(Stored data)
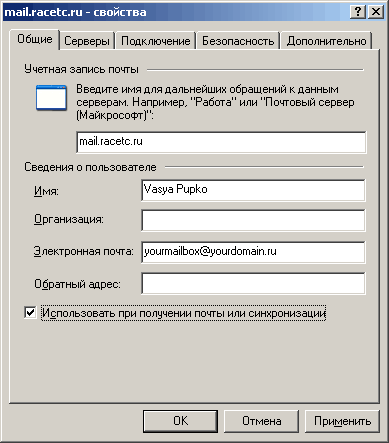Click the empty Обратный адрес field
The height and width of the screenshot is (443, 389).
click(253, 283)
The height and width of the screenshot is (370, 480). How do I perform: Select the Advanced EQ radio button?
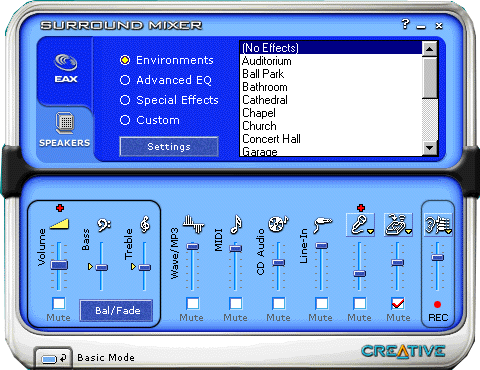click(x=125, y=80)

(ACTIVITY)
Every line from the one with "The height and width of the screenshot is (370, 480)." to the end of the records above should be restated word for word, and no picture belongs in the copy.

(RESPONSE AREA)
The height and width of the screenshot is (370, 480). How do I perform: Select the Advanced EQ radio button?
click(x=125, y=80)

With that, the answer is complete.